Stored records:
-----

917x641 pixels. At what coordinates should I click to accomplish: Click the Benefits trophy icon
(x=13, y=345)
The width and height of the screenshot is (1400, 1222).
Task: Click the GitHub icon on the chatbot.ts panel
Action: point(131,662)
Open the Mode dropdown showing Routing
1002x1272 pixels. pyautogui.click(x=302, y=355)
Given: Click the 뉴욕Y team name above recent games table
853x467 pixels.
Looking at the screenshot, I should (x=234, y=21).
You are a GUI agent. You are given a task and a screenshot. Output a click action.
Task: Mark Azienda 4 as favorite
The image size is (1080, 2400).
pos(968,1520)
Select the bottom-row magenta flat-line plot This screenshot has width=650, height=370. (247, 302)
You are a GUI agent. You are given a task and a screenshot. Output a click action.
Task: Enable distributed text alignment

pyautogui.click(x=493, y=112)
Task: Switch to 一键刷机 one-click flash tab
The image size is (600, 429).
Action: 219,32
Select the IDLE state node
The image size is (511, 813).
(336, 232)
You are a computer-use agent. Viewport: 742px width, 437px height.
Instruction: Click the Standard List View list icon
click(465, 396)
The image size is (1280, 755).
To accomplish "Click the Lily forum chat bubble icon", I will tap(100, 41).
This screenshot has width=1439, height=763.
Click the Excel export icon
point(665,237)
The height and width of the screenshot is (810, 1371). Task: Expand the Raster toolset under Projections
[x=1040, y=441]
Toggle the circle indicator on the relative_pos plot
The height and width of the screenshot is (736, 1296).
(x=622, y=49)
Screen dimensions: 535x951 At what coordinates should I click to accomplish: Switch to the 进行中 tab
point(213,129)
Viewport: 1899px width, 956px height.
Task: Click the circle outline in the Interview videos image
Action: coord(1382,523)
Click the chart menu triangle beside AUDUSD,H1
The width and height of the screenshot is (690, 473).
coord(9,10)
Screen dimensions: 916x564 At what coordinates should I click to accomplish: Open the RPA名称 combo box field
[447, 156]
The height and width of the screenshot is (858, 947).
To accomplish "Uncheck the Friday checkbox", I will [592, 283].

-----

▸ INSTRUCTIONS FOR THE TASK:
Begin at the line containing "The height and width of the screenshot is (810, 1371)." and reproduce every line through the last one in the records above, exactly.

▸ SOLUTION:
The height and width of the screenshot is (810, 1371). Task: Expand the Raster toolset under Projections
[x=1040, y=441]
Toggle the circle indicator on the relative_pos plot
The height and width of the screenshot is (736, 1296).
(x=622, y=49)
Screen dimensions: 535x951 At what coordinates should I click to accomplish: Switch to the 进行中 tab
point(213,129)
Viewport: 1899px width, 956px height.
Task: Click the circle outline in the Interview videos image
Action: coord(1382,523)
Click the chart menu triangle beside AUDUSD,H1
The width and height of the screenshot is (690, 473).
coord(9,10)
Screen dimensions: 916x564 At what coordinates should I click to accomplish: Open the RPA名称 combo box field
[447, 156]
The height and width of the screenshot is (858, 947).
To accomplish "Uncheck the Friday checkbox", I will [592, 283].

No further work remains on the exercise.